• [REQUIRED ACTION]:
Given the records below, would you repeat exactly the lines that begin at the one containing "The height and width of the screenshot is (105, 187)." and end at the one containing "You are a computer-use agent. 930x512 pixels.", inclusive?

--- EXTRACTED MATERIAL Enclosed Below ---

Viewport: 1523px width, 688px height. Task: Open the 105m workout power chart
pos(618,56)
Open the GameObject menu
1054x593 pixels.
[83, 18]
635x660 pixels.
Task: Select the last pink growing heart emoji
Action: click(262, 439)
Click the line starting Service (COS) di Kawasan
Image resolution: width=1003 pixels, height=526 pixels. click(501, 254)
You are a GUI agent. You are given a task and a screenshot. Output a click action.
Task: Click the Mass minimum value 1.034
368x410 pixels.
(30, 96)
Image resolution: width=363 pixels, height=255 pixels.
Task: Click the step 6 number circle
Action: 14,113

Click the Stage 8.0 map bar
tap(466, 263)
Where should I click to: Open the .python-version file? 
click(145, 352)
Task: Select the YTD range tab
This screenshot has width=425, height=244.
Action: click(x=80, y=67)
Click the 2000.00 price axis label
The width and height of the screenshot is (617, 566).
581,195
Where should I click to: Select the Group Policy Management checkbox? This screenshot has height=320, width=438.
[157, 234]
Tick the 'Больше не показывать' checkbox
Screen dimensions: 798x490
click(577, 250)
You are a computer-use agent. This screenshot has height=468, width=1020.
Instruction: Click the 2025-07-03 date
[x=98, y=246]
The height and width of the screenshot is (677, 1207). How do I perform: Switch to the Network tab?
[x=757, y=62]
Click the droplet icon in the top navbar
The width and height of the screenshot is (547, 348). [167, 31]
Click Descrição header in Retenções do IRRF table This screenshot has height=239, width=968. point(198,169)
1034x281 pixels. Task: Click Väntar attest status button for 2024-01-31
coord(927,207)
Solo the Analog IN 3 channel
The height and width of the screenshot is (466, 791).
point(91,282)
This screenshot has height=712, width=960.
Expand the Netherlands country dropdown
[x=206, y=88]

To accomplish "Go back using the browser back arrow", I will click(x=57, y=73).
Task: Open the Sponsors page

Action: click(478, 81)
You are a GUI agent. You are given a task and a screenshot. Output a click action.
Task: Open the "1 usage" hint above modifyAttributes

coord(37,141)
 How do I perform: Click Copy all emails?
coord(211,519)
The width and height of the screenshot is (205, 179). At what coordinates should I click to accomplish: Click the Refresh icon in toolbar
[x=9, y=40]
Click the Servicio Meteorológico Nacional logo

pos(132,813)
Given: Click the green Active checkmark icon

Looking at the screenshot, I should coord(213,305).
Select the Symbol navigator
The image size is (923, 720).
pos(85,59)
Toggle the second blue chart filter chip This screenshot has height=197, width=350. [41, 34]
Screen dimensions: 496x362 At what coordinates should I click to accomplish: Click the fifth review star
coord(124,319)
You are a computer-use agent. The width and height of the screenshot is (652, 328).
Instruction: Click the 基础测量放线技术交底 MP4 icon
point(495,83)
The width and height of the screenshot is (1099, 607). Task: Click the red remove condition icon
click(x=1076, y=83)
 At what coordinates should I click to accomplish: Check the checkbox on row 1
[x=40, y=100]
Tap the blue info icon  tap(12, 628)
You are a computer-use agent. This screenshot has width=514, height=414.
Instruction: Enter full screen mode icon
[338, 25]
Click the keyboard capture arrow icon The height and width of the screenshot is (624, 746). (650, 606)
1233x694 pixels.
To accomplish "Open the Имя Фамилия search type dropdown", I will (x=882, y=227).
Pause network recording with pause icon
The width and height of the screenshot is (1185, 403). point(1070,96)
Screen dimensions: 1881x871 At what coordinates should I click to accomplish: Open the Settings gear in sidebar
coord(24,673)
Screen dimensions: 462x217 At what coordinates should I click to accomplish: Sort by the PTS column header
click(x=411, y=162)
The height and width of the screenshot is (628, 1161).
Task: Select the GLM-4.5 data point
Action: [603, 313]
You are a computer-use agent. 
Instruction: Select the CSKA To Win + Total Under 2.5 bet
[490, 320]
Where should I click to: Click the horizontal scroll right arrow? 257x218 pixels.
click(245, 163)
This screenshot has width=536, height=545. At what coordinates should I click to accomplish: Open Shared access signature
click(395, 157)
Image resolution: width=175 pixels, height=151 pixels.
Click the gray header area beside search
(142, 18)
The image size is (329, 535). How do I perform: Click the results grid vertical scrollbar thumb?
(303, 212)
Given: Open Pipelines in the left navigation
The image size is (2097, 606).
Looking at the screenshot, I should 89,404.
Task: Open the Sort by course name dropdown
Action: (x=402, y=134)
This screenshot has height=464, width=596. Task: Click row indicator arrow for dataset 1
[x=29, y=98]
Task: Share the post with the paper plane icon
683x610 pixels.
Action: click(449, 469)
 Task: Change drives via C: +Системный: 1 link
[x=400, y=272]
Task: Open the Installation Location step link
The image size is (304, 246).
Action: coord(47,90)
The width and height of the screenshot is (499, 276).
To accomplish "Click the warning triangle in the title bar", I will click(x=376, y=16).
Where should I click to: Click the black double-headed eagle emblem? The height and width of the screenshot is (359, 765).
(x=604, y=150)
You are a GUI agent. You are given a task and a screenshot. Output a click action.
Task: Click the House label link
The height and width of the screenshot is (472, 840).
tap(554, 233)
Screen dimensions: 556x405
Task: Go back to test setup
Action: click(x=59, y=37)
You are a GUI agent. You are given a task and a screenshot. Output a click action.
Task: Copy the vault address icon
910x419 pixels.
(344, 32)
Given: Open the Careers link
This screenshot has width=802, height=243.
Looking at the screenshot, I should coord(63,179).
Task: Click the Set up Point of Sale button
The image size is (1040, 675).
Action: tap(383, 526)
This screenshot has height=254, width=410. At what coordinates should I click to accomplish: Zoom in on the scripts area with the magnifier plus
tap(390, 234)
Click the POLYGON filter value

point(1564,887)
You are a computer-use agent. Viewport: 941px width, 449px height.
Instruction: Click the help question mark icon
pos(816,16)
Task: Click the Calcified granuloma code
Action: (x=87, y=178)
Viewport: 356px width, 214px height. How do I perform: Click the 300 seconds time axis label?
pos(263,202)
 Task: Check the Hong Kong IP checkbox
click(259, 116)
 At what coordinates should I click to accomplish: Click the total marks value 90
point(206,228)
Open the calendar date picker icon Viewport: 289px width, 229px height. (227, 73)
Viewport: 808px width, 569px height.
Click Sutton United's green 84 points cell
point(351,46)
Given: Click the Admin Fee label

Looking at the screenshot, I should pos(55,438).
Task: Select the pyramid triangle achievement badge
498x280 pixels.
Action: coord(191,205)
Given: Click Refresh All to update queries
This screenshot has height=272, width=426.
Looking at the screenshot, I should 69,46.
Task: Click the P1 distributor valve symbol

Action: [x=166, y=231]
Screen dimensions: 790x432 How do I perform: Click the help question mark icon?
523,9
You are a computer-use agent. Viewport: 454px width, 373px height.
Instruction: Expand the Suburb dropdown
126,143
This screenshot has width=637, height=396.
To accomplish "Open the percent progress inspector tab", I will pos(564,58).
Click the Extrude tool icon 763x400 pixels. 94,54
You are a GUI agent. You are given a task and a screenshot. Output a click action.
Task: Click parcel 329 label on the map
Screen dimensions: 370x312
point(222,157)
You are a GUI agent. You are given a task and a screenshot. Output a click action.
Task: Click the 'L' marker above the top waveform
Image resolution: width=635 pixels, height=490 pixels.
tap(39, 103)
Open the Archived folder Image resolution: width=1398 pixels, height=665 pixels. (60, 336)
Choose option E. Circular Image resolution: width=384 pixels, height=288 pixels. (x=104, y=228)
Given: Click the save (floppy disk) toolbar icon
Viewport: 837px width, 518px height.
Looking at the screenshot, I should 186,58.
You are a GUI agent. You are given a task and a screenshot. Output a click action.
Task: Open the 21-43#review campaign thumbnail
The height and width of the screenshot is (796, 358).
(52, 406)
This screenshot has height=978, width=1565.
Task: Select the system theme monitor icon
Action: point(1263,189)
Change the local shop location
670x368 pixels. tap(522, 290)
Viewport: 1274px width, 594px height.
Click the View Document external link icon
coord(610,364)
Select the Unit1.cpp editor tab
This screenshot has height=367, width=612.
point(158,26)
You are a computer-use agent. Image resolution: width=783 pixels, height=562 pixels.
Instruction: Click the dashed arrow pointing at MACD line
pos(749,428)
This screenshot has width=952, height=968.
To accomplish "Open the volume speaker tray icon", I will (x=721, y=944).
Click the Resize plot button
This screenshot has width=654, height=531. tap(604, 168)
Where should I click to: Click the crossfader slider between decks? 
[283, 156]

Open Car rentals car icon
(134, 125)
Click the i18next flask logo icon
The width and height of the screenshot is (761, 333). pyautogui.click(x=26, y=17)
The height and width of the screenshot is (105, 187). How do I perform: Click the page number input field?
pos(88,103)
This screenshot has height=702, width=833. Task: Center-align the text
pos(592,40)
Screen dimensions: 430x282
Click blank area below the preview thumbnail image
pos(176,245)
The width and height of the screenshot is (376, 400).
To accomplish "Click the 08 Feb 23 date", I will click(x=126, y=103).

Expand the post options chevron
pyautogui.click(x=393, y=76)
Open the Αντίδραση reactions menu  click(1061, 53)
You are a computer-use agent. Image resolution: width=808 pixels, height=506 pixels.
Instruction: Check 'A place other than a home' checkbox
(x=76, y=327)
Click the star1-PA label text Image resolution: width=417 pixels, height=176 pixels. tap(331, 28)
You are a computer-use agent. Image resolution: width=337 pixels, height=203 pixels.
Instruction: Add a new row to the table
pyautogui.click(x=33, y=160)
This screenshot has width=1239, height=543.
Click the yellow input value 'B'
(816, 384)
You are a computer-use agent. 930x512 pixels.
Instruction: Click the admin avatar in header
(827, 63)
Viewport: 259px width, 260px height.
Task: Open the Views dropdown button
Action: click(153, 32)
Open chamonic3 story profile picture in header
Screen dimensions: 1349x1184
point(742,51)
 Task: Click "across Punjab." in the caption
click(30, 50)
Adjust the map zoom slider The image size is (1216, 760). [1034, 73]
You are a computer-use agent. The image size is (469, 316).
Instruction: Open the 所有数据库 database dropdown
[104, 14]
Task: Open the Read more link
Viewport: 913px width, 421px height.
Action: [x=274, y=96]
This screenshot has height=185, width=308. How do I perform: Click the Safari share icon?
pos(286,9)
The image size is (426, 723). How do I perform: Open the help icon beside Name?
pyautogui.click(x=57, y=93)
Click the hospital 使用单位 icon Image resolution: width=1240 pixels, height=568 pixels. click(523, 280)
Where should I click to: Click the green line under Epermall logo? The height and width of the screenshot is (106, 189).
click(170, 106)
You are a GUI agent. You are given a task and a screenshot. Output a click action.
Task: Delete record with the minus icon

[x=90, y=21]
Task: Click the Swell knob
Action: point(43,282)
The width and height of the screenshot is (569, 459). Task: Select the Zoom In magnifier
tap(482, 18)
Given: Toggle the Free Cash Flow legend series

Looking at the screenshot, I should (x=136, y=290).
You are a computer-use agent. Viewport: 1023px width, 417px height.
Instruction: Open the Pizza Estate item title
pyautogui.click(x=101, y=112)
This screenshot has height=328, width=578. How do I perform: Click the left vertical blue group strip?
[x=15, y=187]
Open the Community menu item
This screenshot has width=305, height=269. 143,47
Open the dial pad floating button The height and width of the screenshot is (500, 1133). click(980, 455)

--- End of Enclosed EXTRACTED MATERIAL ---

• [WRITTEN REPLY]:
The height and width of the screenshot is (105, 187). How do I perform: Click the page number input field?
pos(88,103)
This screenshot has height=702, width=833. Task: Center-align the text
pos(592,40)
Screen dimensions: 430x282
Click blank area below the preview thumbnail image
pos(176,245)
The width and height of the screenshot is (376, 400).
To accomplish "Click the 08 Feb 23 date", I will click(x=126, y=103).

Expand the post options chevron
pyautogui.click(x=393, y=76)
Open the Αντίδραση reactions menu  click(1061, 53)
You are a computer-use agent. Image resolution: width=808 pixels, height=506 pixels.
Instruction: Check 'A place other than a home' checkbox
(x=76, y=327)
Click the star1-PA label text Image resolution: width=417 pixels, height=176 pixels. tap(331, 28)
You are a computer-use agent. Image resolution: width=337 pixels, height=203 pixels.
Instruction: Add a new row to the table
pyautogui.click(x=33, y=160)
This screenshot has width=1239, height=543.
Click the yellow input value 'B'
(816, 384)
You are a computer-use agent. 930x512 pixels.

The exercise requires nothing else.